Весьма наглядно эта тенденция проявила себя в постановке Мейерхольда, оформившего «Ревизор» в сгущенную вещественность и духоту «Мертвых Душ». Режиссерская указка Мейерхольда (не говоря о множестве прочих, менее талантливых трактовок и постановок) была нацелена на всемерное оплотнение материи, выжимавшей душу и воздух из светящегося тела комедии. «Ревизор» был поставлен под пресс чудовищных натюрмортов Гоголя. Уроки Мейерхольда гласили (20 октября 1925 г.):
«Нужно всю эту компанию людей, которые будут играть, поставить на площадку, примерно в пять квадратных аршин, — больше нельзя».
«…Из всех щелей, опять между шкафом и печкой, комодом, выползают люди. Как тараканы из щелей. Знаете, вот потушили свет — и они из всех щелей вылезли, усами пошевелили и облепили сцену».
«Стоит диван, еще больше, чем в первом действии, и на фоне четырех колонн везде люди, люди, лица — насажены, как сельди в бочку».
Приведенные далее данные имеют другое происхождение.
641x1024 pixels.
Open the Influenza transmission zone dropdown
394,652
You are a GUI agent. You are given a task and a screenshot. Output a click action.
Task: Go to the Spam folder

Как бы ни были сами по себе интересны и правомерны подобного рода вариации «Ревизора», они свидетельствуют не столько о свободе по-новому истолковывать прославленный текст, сколько о многопудовой инерции поэтики «Мертвых Душ», довлеющей над комедией Гоголя. В такой обстановке, понятно, персонажи «Ревизора» утрачивают свое обаяние, обращаются в манекены, в сатирические маски и хари. Сбывается кошмар Городничего:
«Убит, убит, совсем убит! Ничего не вижу. Вижу какие-то свиные рыла вместо лиц, а больше ничего…»
Это он произносит под шоком от разносного письма Хлестакова. По Хлестакову, действительно, городом распоряжаются не люди — скоты. Тянуть «Ревизор» в сатиру, в замену лица свинообразной личиной — значит поддаться невзначай на блесну хлестаковских стереотипов, столь фраппировавших Городничего, что тот за письмом, во тьме катастрофы, ничего уже не помнит, кроме невразумительных рыл. «Надзиратель за богоугодным заведением», уверяет Хлестаков, — «совершенная свинья в ермолке». «Смотритель училищ протухнул насквозь луком». «Городничий — глуп, как сивый мерин». И тому подобные плоскости, от которых за версту разит недалеким и нелюбопытным пером беспардонного репортера. Но как они расходятся с Гоголем! Нет, Городничий отнюдь не глуп, и во избежание кривотолков Гоголь предупреждает актеров в предваряющих «Ревизор» замечаниях:
«Городничий, уже постаревший на службе и очень неглупый по-своему человек… Черты лица его грубы и жестки, как у всякого начавшего тяжелую службу с низших чинов» («Характеры и костюмы. Замечания для господ актеров»).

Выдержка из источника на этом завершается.